Image Courtesy - Sahil Naik
Colonial Times | Achia Anzi
Colonial Times is a site-specific, text-based project which has been conceived for Serendipity Art Festival 2019, Goa. The work will be installed on the balcony of Adil Shah Palace in the form of LED-neon text and will correspond with the colonial history of the building—which was built by the Muslim ruler of Bijapur, Yusuf Adil Shah around 1500, and the palace was conquered by the Portuguese army in 1510. Structured in the form of a sonnet which is hypothesised to have emerged in the Muslim court of Sicily—the proposed text is composed of extracts from five poems written by five different poets: the Jewish philosopher, Judah Leon Abravanel (1460 – 1530) who was expelled from Spain in 1492, the nationalist Indian poet of Portuguese origin, Henry Louis Vivian Derozio (1809 –1831), the Martiniqian poet, Aimé Césaire (1913 –2008), who was one of the founders of the Negritude movement, the Romanian Jewish poet and Holocaust survivor, Paul Celan (1920 – 1970), and the Palestinian poet, Mahmoud Darwish (1941 –2008). While the poems belong to different times and diverse spaces, they were all conceived from the margin of modernity and responded to the experience and logic of colonialism and coloniality. Furthermore, they all take issue, and not accidentally, with the notion of time.
The collage-form of Colonial Times imitates the apparatus of colonialist aesthetics. While the latter uproots and displaces artworks belonging to diverse cultures and forces them into universal categories such as aesthetics, art and literature, the poem provides a mirror image of modernity. Instead of a universal narrative of progress, the poem proposes a collective poesies of suffering narrated by those who inhabit the flip side of modernity: the Jews who were expelled from the Iberian Peninsula in 1492, the Martinique island which was “discovered” by Columbus in the following year, and the Subcontinent which was first colonised by the Portuguese at the turn of the sixteenth century. The logic that enabled the segregation of the Jews (and the Muslims) from the Christians in post-Reconquista Spain and Portugal was replicated, as Ella Shohat and Robert Stam contend, in the “New World” and justified the colonial expansion of Europe far and wide. This process culminated in the Holocaust of the European Jews, and persists nowadays not only in the form of Western economic and cultural domination, but also in the dispossession of various communities such as the Palestinians.

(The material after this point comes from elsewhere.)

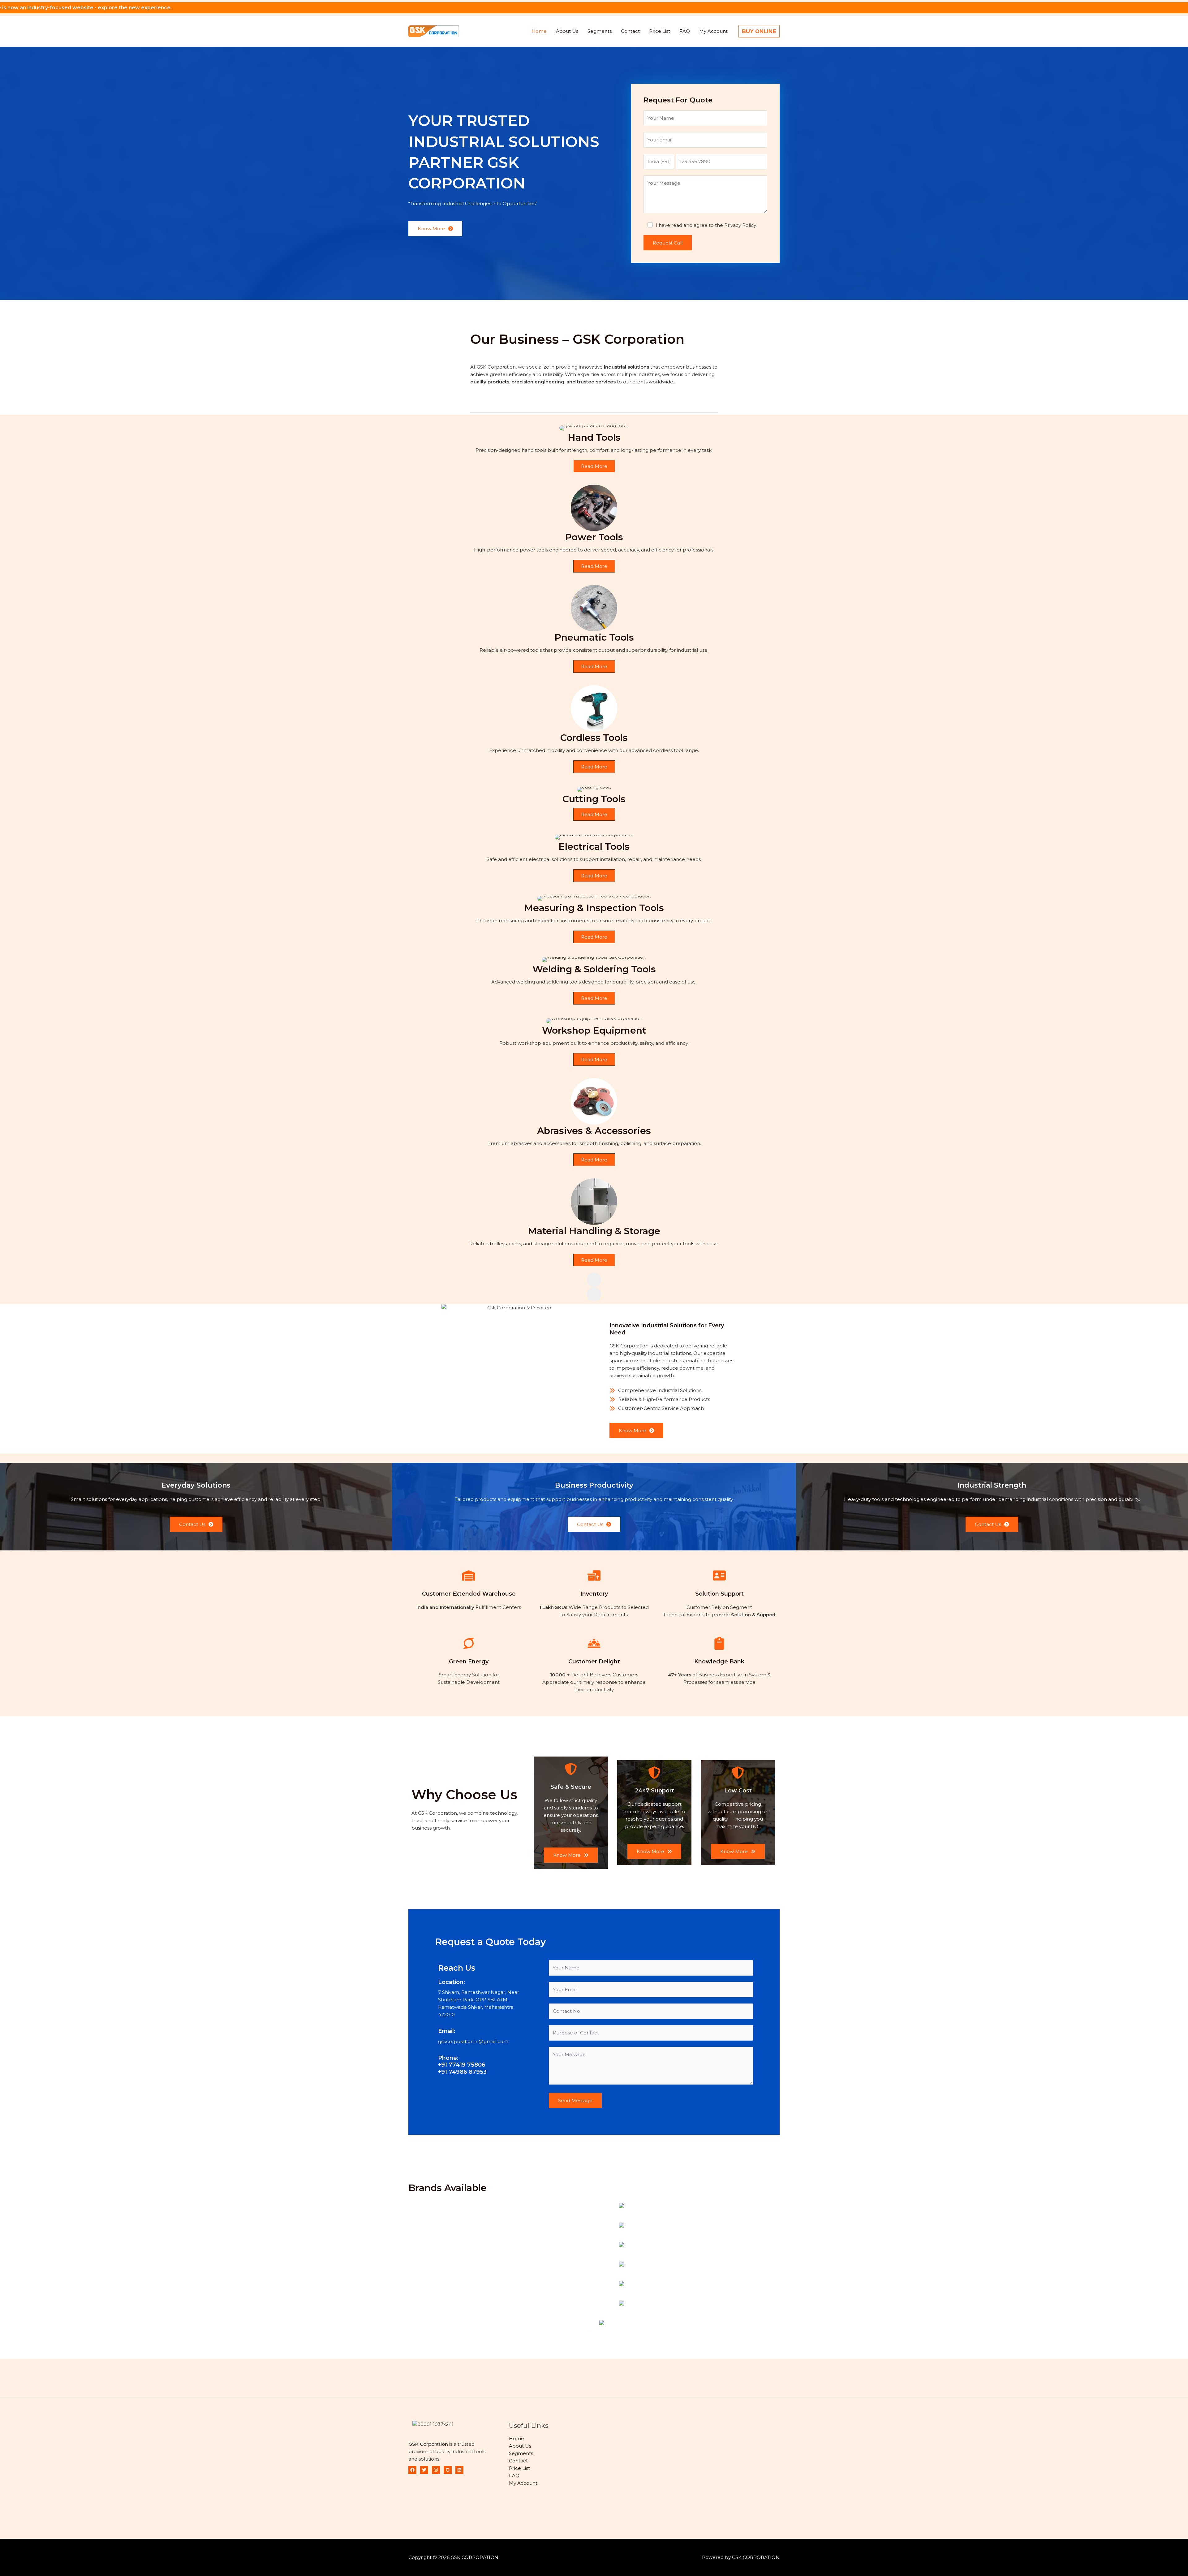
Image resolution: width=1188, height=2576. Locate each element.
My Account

If coloniality, as Aníbal Quijano and Walter Mignolo forcefully argue, is the dark side of modernity, the later obsession with time and its insistence on its own contemporaneity (while portraying other cultural forms as archaic and not adequately modern) prepared the ground for both political and cultural oppression. In a nutshell, the spatial colonial expansion was (and is) facilitated by the colonization of time. The various responses of the poets to the horrors of time were organised in this poem according to the sonnet’s traditional structure. While the octave (the first eight lines) presents a thesis about time, the sestet (the last six lines) suggests a decolonial antithesis.